* Problem to work on
Set out exactly, line by line, the stretch of data below that begins at the line containing "Task: Edit the" and ends at the line containing "Open the Meet activities panel", with both ends kept.

* Supplied data
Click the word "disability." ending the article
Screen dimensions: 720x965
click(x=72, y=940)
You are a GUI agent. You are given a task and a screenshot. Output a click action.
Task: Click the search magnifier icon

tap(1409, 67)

* * *

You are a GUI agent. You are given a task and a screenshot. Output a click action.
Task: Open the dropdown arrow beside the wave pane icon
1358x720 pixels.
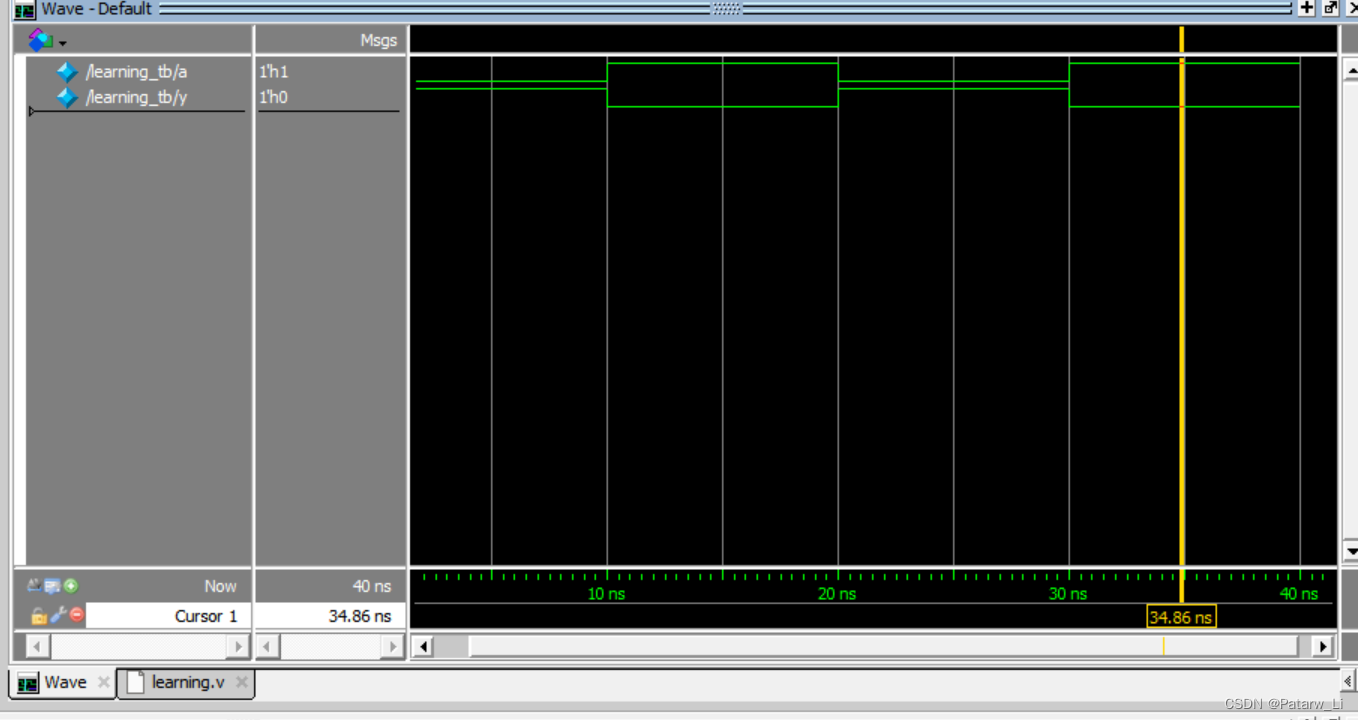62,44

...

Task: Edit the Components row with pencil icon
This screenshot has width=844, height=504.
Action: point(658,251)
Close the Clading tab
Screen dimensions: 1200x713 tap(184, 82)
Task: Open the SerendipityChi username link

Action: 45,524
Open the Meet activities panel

* Written answer
Task: Edit the Components row with pencil icon
This screenshot has width=844, height=504.
Action: point(658,251)
Close the Clading tab
Screen dimensions: 1200x713 tap(184, 82)
Task: Open the SerendipityChi username link

Action: 45,524
Open the Meet activities panel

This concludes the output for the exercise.